Hope taught self-defense classes in the basement fellowship hall of the Nazarene Church in this charming seaside community. As a retired Marine, she was well-qualified to help others get fit and learn to protect themselves.
This particular group of women had been learning together for a few years now, ever since Hope abandoned her nomadic lifestyle to make Bannoch her home. She never expected her life to change so much when she’d decided to move to this small Oregon town.
She’d been drifting after leaving the military until she ran into a serial killer who’d tried to add her to his list of victims. Although injured, she’d managed to escape his clutches.
When she was discharged from the hospital, Hope needed to recuperate from her narrow escape. She’d wanted a change; something to erase the memory of her brush with evil. She’d decided a hefty dose of salt air would be the perfect antidote for what she’d been through.
When Hope stepped off the bus in this beachfront village, she felt the ocean breeze cool her battered body, heard the roar of the surf, and was soon enchanted with the town’s slow pace and friendly inhabitants.
Settling in and starting her classes, she had found not only a new home, new friends, and a new faith, but, much to her surprise, she’d fallen in love, as well.
Her recent marriage to the Reverend Doctor Gideon Hopkins of Bannoch’s Mount Zion Tabernacle had changed her last name, but she continued teaching her fitness classes and had yet to become comfortable in her unfamiliar role as ‘first lady’ of Gideon’s predominantly Afro-American congregation.
Hope wandered around the room checking on her class members’ progress. Gwennie Barthlett, wife of the Nazarene pastor, looked up from the exercise mat where she’d been flung by a sweet little old retired librarian, and called Hope over.
“Will you be at next week’s First Ladies Club meeting?” Gwennie asked, struggling to raise her bulky form off the mat. “You’ve been a pastor’s wife for almost three months, now, and everyone is eager to welcome you to our group.”

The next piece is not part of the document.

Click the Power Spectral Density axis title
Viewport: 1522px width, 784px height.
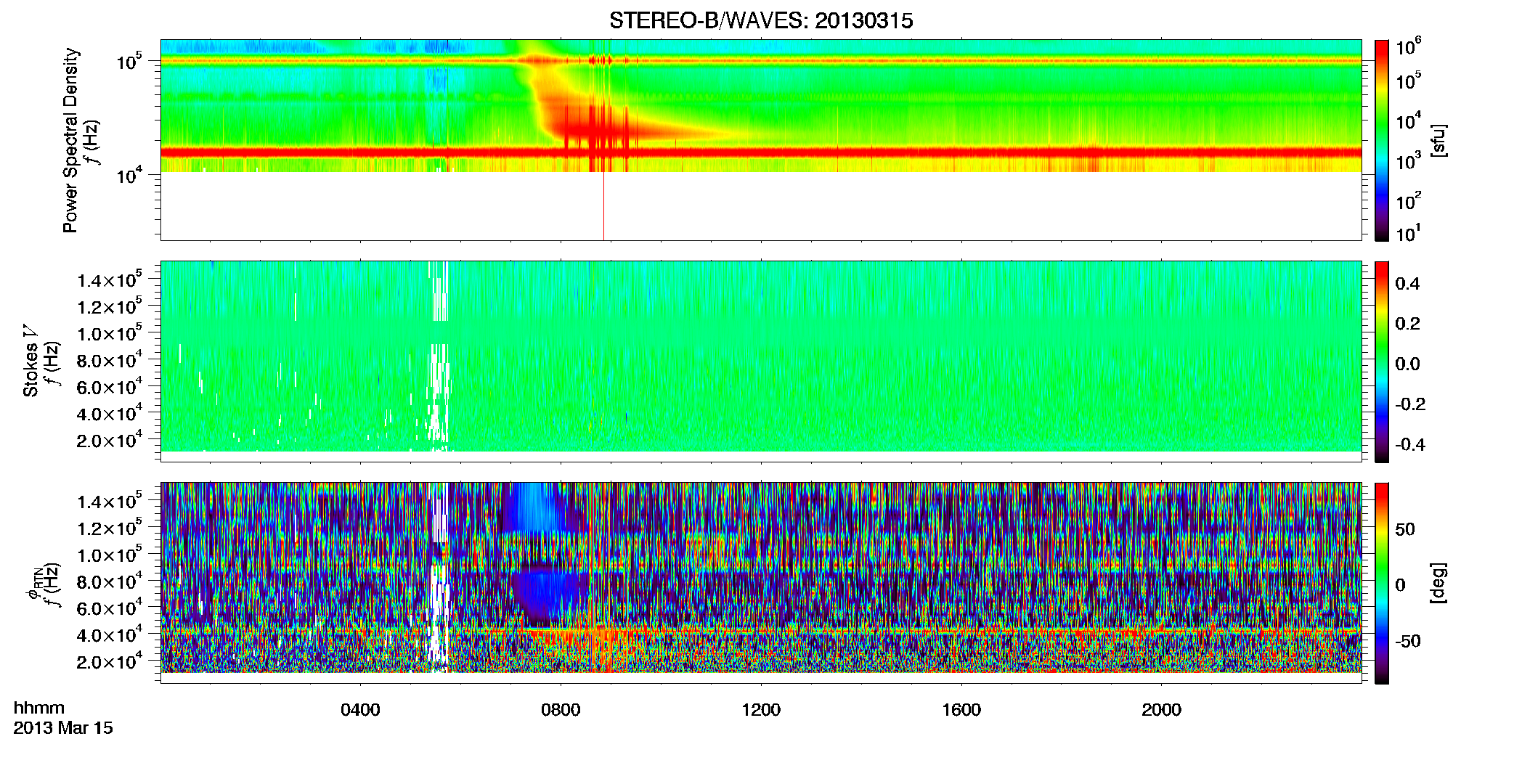pos(70,140)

“I’ve been meaning to come. I’ve just been so busy. Moving and all, you know how it is,” Hope said.
“Oh, I know,” Gwennie said while grabbing the librarian and throwing her over one hip.
“Adjusting to becoming a pastor’s wife can be hard,” she continued, pinning the smaller woman to the mat. “That’s why we started the First Ladies Club to support one another. Here in Bannoch, no matter what denomination we serve, we are sisters in God’s service. Don’t think of our meetings as another dreaded task, please. The club has been a life-saver, more than once, believe me!”

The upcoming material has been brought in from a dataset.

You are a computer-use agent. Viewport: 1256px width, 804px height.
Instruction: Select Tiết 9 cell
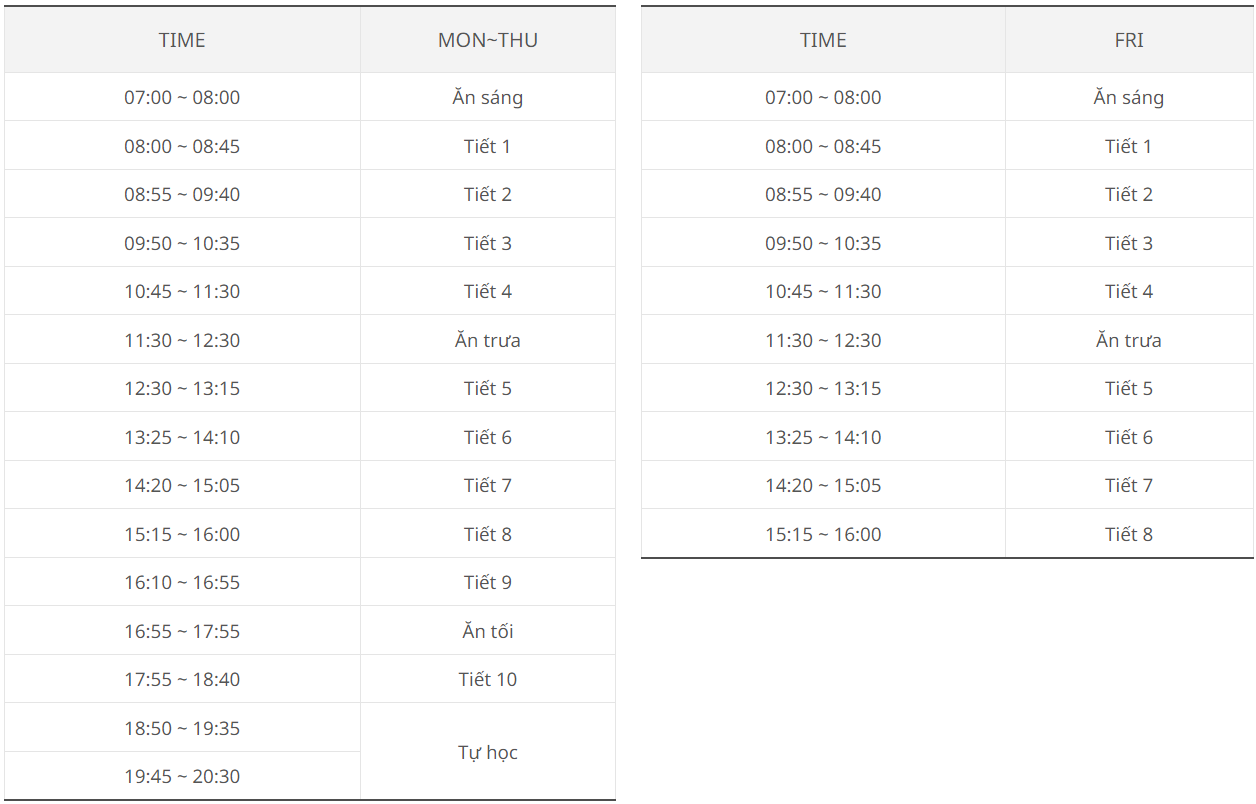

“I’ll try to be there next week,” Hope promised. “Now, stop kneeling on Doris and help her up. I think you two have the moves down.”
Hope walked across the room, irritated with herself. Why was she so reluctant to join the other preachers’ wives? She’d never been shy before, but for some reason the thought of all those experienced women intimidated her. Giving herself a mental shake, she brought her thoughts back to her class.